What to do: Could you put every one of these rows into a JSON list of strings, one string per line, leaving out any blank lines?

Dataset:
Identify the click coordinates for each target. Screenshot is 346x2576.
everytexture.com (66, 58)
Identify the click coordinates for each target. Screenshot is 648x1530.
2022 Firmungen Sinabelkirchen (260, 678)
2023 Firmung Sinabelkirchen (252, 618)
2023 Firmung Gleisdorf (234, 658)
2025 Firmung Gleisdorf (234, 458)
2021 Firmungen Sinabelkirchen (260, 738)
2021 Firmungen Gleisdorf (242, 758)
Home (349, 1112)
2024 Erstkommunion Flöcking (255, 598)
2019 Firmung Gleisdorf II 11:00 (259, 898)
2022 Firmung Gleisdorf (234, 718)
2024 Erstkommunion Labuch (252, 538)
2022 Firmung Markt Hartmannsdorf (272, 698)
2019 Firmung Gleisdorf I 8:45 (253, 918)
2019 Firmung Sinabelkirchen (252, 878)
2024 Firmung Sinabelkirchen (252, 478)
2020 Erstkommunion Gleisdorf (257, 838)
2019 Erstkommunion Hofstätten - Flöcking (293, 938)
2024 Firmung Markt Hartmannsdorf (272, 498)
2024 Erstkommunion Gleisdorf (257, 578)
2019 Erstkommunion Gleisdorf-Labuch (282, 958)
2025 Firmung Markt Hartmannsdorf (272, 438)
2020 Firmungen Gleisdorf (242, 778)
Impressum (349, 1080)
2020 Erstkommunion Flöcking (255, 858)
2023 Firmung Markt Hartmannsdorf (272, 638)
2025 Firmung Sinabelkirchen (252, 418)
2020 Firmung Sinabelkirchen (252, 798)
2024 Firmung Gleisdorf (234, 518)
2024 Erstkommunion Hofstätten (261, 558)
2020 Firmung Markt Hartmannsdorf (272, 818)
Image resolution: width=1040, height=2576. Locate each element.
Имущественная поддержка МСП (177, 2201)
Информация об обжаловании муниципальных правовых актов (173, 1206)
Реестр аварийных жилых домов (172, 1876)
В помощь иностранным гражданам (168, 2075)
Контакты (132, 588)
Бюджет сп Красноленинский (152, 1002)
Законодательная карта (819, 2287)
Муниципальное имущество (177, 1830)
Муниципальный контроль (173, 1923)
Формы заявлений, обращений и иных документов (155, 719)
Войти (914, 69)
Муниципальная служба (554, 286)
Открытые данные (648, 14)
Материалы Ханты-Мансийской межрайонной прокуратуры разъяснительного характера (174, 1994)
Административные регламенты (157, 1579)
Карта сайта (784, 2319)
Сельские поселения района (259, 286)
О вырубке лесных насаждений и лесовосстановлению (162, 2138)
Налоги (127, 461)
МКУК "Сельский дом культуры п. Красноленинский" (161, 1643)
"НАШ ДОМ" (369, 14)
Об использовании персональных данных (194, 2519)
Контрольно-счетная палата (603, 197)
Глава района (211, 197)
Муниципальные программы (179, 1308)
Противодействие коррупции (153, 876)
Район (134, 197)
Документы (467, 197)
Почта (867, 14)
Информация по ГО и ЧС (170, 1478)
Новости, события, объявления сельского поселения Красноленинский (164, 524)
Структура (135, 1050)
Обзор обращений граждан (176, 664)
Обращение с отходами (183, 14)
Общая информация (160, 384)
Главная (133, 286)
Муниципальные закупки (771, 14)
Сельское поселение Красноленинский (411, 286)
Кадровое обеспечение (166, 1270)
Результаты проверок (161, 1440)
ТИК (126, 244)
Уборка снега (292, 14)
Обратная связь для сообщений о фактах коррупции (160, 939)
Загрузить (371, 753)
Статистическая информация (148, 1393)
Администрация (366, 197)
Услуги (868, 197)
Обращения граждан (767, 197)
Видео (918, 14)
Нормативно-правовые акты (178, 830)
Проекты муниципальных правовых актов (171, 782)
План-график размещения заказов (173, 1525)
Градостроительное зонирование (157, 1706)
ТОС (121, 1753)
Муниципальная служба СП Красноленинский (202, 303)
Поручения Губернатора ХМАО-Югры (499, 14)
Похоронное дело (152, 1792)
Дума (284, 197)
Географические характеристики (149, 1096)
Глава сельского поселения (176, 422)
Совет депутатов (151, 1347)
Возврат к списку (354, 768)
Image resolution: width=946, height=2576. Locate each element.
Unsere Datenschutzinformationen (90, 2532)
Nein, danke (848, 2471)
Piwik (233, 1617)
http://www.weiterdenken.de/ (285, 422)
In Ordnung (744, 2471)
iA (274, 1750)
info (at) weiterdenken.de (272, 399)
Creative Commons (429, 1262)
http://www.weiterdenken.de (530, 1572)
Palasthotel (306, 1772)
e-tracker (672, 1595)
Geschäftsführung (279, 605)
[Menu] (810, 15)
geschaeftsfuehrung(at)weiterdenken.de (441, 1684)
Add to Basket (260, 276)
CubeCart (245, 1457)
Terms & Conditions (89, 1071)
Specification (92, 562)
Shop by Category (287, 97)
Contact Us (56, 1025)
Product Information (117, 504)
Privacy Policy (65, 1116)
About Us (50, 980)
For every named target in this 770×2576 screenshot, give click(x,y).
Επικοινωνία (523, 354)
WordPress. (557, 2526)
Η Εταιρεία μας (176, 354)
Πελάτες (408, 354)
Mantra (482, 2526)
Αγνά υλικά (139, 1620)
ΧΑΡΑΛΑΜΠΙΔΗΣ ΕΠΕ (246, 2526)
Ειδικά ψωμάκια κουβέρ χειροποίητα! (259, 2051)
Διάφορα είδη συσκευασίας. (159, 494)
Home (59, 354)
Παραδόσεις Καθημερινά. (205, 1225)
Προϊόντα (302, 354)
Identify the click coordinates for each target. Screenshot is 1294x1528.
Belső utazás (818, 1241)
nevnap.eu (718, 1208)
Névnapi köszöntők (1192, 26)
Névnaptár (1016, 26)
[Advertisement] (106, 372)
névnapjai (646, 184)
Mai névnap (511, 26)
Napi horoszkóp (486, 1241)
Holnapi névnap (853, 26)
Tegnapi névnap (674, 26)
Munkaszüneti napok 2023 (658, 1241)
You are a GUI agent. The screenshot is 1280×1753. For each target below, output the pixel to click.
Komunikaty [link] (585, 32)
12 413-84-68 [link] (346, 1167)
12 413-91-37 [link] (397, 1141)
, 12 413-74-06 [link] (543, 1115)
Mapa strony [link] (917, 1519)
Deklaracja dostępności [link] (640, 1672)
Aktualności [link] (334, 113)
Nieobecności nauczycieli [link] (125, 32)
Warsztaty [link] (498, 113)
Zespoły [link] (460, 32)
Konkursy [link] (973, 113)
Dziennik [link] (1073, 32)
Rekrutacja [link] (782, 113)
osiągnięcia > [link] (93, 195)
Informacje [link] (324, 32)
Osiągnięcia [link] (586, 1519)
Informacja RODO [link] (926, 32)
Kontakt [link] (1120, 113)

Response below:
[
  "Identify the click coordinates for each target. Screenshot is 346x2576.",
  "everytexture.com (66, 58)",
  "Identify the click coordinates for each target. Screenshot is 648x1530.",
  "2022 Firmungen Sinabelkirchen (260, 678)",
  "2023 Firmung Sinabelkirchen (252, 618)",
  "2023 Firmung Gleisdorf (234, 658)",
  "2025 Firmung Gleisdorf (234, 458)",
  "2021 Firmungen Sinabelkirchen (260, 738)",
  "2021 Firmungen Gleisdorf (242, 758)",
  "Home (349, 1112)",
  "2024 Erstkommunion Flöcking (255, 598)",
  "2019 Firmung Gleisdorf II 11:00 (259, 898)",
  "2022 Firmung Gleisdorf (234, 718)",
  "2024 Erstkommunion Labuch (252, 538)",
  "2022 Firmung Markt Hartmannsdorf (272, 698)",
  "2019 Firmung Gleisdorf I 8:45 (253, 918)",
  "2019 Firmung Sinabelkirchen (252, 878)",
  "2024 Firmung Sinabelkirchen (252, 478)",
  "2020 Erstkommunion Gleisdorf (257, 838)",
  "2019 Erstkommunion Hofstätten - Flöcking (293, 938)",
  "2024 Firmung Markt Hartmannsdorf (272, 498)",
  "2024 Erstkommunion Gleisdorf (257, 578)",
  "2019 Erstkommunion Gleisdorf-Labuch (282, 958)",
  "2025 Firmung Markt Hartmannsdorf (272, 438)",
  "2020 Firmungen Gleisdorf (242, 778)",
  "Impressum (349, 1080)",
  "2020 Erstkommunion Flöcking (255, 858)",
  "2023 Firmung Markt Hartmannsdorf (272, 638)",
  "2025 Firmung Sinabelkirchen (252, 418)",
  "2020 Firmung Sinabelkirchen (252, 798)",
  "2024 Firmung Gleisdorf (234, 518)",
  "2024 Erstkommunion Hofstätten (261, 558)",
  "2020 Firmung Markt Hartmannsdorf (272, 818)",
  "Image resolution: width=1040, height=2576. Locate each element.",
  "Имущественная поддержка МСП (177, 2201)",
  "Информация об обжаловании муниципальных правовых актов (173, 1206)",
  "Реестр аварийных жилых домов (172, 1876)",
  "В помощь иностранным гражданам (168, 2075)",
  "Контакты (132, 588)",
  "Бюджет сп Красноленинский (152, 1002)",
  "Законодательная карта (819, 2287)",
  "Муниципальное имущество (177, 1830)",
  "Муниципальный контроль (173, 1923)",
  "Формы заявлений, обращений и иных документов (155, 719)",
  "Войти (914, 69)",
  "Муниципальная служба (554, 286)",
  "Открытые данные (648, 14)",
  "Материалы Ханты-Мансийской межрайонной прокуратуры разъяснительного характера (174, 1994)",
  "Административные регламенты (157, 1579)",
  "Карта сайта (784, 2319)",
  "Сельские поселения района (259, 286)",
  "О вырубке лесных насаждений и лесовосстановлению (162, 2138)",
  "Налоги (127, 461)",
  "МКУК \"Сельский дом культуры п. Красноленинский\" (161, 1643)",
  "\"НАШ ДОМ\" (369, 14)",
  "Об использовании персональных данных (194, 2519)",
  "Контрольно-счетная палата (603, 197)",
  "Глава района (211, 197)",
  "Муниципальные программы (179, 1308)",
  "Противодействие коррупции (153, 876)",
  "Район (134, 197)",
  "Документы (467, 197)",
  "Почта (867, 14)",
  "Информация по ГО и ЧС (170, 1478)",
  "Новости, события, объявления сельского поселения Красноленинский (164, 524)",
  "Структура (135, 1050)",
  "Обзор обращений граждан (176, 664)",
  "Обращение с отходами (183, 14)",
  "Общая информация (160, 384)",
  "Главная (133, 286)",
  "Муниципальные закупки (771, 14)",
  "Сельское поселение Красноленинский (411, 286)",
  "Кадровое обеспечение (166, 1270)",
  "Результаты проверок (161, 1440)",
  "ТИК (126, 244)",
  "Уборка снега (292, 14)",
  "Обратная связь для сообщений о фактах коррупции (160, 939)",
  "Загрузить (371, 753)",
  "Статистическая информация (148, 1393)",
  "Администрация (366, 197)",
  "Услуги (868, 197)",
  "Обращения граждан (767, 197)",
  "Видео (918, 14)",
  "Нормативно-правовые акты (178, 830)",
  "Проекты муниципальных правовых актов (171, 782)",
  "План-график размещения заказов (173, 1525)",
  "Градостроительное зонирование (157, 1706)",
  "ТОС (121, 1753)",
  "Муниципальная служба СП Красноленинский (202, 303)",
  "Поручения Губернатора ХМАО-Югры (499, 14)",
  "Похоронное дело (152, 1792)",
  "Дума (284, 197)",
  "Географические характеристики (149, 1096)",
  "Глава сельского поселения (176, 422)",
  "Совет депутатов (151, 1347)",
  "Возврат к списку (354, 768)",
  "Image resolution: width=946, height=2576. Locate each element.",
  "Unsere Datenschutzinformationen (90, 2532)",
  "Nein, danke (848, 2471)",
  "Piwik (233, 1617)",
  "http://www.weiterdenken.de/ (285, 422)",
  "In Ordnung (744, 2471)",
  "iA (274, 1750)",
  "info (at) weiterdenken.de (272, 399)",
  "Creative Commons (429, 1262)",
  "http://www.weiterdenken.de (530, 1572)",
  "Palasthotel (306, 1772)",
  "e-tracker (672, 1595)",
  "Geschäftsführung (279, 605)",
  "[Menu] (810, 15)",
  "geschaeftsfuehrung(at)weiterdenken.de (441, 1684)",
  "Add to Basket (260, 276)",
  "CubeCart (245, 1457)",
  "Terms & Conditions (89, 1071)",
  "Specification (92, 562)",
  "Shop by Category (287, 97)",
  "Contact Us (56, 1025)",
  "Product Information (117, 504)",
  "Privacy Policy (65, 1116)",
  "About Us (50, 980)",
  "For every named target in this 770×2576 screenshot, give click(x,y).",
  "Επικοινωνία (523, 354)",
  "WordPress. (557, 2526)",
  "Η Εταιρεία μας (176, 354)",
  "Πελάτες (408, 354)",
  "Mantra (482, 2526)",
  "Αγνά υλικά (139, 1620)",
  "ΧΑΡΑΛΑΜΠΙΔΗΣ ΕΠΕ (246, 2526)",
  "Ειδικά ψωμάκια κουβέρ χειροποίητα! (259, 2051)",
  "Διάφορα είδη συσκευασίας. (159, 494)",
  "Home (59, 354)",
  "Παραδόσεις Καθημερινά. (205, 1225)",
  "Προϊόντα (302, 354)",
  "Identify the click coordinates for each target. Screenshot is 1294x1528.",
  "Belső utazás (818, 1241)",
  "nevnap.eu (718, 1208)",
  "Névnapi köszöntők (1192, 26)",
  "Névnaptár (1016, 26)",
  "[Advertisement] (106, 372)",
  "névnapjai (646, 184)",
  "Mai névnap (511, 26)",
  "Napi horoszkóp (486, 1241)",
  "Holnapi névnap (853, 26)",
  "Tegnapi névnap (674, 26)",
  "Munkaszüneti napok 2023 (658, 1241)",
  "You are a GUI agent. The screenshot is 1280×1753. For each target below, output the pixel to click.",
  "Komunikaty [link] (585, 32)",
  "12 413-84-68 [link] (346, 1167)",
  "12 413-91-37 [link] (397, 1141)",
  ", 12 413-74-06 [link] (543, 1115)",
  "Mapa strony [link] (917, 1519)",
  "Deklaracja dostępności [link] (640, 1672)",
  "Aktualności [link] (334, 113)",
  "Nieobecności nauczycieli [link] (125, 32)",
  "Warsztaty [link] (498, 113)",
  "Zespoły [link] (460, 32)",
  "Konkursy [link] (973, 113)",
  "Dziennik [link] (1073, 32)",
  "Rekrutacja [link] (782, 113)",
  "osiągnięcia > [link] (93, 195)",
  "Informacje [link] (324, 32)",
  "Osiągnięcia [link] (586, 1519)",
  "Informacja RODO [link] (926, 32)",
  "Kontakt [link] (1120, 113)"
]